= WORK ITEM =
All of the data must be returned exactly as given.

= Pixel coordinate grounding data =
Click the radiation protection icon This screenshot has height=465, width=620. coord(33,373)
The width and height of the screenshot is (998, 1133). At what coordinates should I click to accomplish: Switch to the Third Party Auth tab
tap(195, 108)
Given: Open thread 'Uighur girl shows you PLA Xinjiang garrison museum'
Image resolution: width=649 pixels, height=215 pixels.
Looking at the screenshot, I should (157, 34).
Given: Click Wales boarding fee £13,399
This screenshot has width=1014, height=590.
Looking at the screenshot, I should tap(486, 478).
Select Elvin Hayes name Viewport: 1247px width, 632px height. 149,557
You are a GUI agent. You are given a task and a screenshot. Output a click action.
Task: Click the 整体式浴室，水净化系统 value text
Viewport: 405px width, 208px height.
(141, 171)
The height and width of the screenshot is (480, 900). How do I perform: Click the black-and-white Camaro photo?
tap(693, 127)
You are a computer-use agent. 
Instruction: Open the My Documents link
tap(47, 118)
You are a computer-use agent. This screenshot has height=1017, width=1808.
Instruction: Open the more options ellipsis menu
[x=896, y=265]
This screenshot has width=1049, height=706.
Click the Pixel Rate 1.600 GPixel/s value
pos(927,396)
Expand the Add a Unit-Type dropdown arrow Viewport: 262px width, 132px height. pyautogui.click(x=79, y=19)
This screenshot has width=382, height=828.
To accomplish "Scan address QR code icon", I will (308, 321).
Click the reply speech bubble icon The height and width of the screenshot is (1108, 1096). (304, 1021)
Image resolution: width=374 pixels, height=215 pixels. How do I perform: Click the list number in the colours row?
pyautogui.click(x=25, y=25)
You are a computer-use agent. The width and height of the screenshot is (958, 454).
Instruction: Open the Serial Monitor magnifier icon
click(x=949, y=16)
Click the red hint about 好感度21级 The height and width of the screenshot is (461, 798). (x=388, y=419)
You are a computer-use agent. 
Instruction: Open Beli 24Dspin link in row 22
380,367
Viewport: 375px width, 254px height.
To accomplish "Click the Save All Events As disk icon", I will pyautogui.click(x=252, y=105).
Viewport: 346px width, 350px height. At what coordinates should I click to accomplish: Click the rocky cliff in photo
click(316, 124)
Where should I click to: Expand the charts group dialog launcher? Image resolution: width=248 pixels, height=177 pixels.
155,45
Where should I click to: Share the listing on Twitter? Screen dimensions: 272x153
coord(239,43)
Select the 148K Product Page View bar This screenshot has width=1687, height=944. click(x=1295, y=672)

= TASK SOLUTION =
Click the radiation protection icon This screenshot has height=465, width=620. coord(33,373)
The width and height of the screenshot is (998, 1133). At what coordinates should I click to accomplish: Switch to the Third Party Auth tab
tap(195, 108)
Given: Open thread 'Uighur girl shows you PLA Xinjiang garrison museum'
Image resolution: width=649 pixels, height=215 pixels.
Looking at the screenshot, I should (157, 34).
Given: Click Wales boarding fee £13,399
This screenshot has width=1014, height=590.
Looking at the screenshot, I should tap(486, 478).
Select Elvin Hayes name Viewport: 1247px width, 632px height. 149,557
You are a GUI agent. You are given a task and a screenshot. Output a click action.
Task: Click the 整体式浴室，水净化系统 value text
Viewport: 405px width, 208px height.
(141, 171)
The height and width of the screenshot is (480, 900). How do I perform: Click the black-and-white Camaro photo?
tap(693, 127)
You are a computer-use agent. 
Instruction: Open the My Documents link
tap(47, 118)
You are a computer-use agent. This screenshot has height=1017, width=1808.
Instruction: Open the more options ellipsis menu
[x=896, y=265]
This screenshot has width=1049, height=706.
Click the Pixel Rate 1.600 GPixel/s value
pos(927,396)
Expand the Add a Unit-Type dropdown arrow Viewport: 262px width, 132px height. pyautogui.click(x=79, y=19)
This screenshot has width=382, height=828.
To accomplish "Scan address QR code icon", I will (308, 321).
Click the reply speech bubble icon The height and width of the screenshot is (1108, 1096). (304, 1021)
Image resolution: width=374 pixels, height=215 pixels. How do I perform: Click the list number in the colours row?
pyautogui.click(x=25, y=25)
You are a computer-use agent. The width and height of the screenshot is (958, 454).
Instruction: Open the Serial Monitor magnifier icon
click(x=949, y=16)
Click the red hint about 好感度21级 The height and width of the screenshot is (461, 798). (x=388, y=419)
You are a computer-use agent. 
Instruction: Open Beli 24Dspin link in row 22
380,367
Viewport: 375px width, 254px height.
To accomplish "Click the Save All Events As disk icon", I will pyautogui.click(x=252, y=105).
Viewport: 346px width, 350px height. At what coordinates should I click to accomplish: Click the rocky cliff in photo
click(316, 124)
Where should I click to: Expand the charts group dialog launcher? Image resolution: width=248 pixels, height=177 pixels.
155,45
Where should I click to: Share the listing on Twitter? Screen dimensions: 272x153
coord(239,43)
Select the 148K Product Page View bar This screenshot has width=1687, height=944. click(x=1295, y=672)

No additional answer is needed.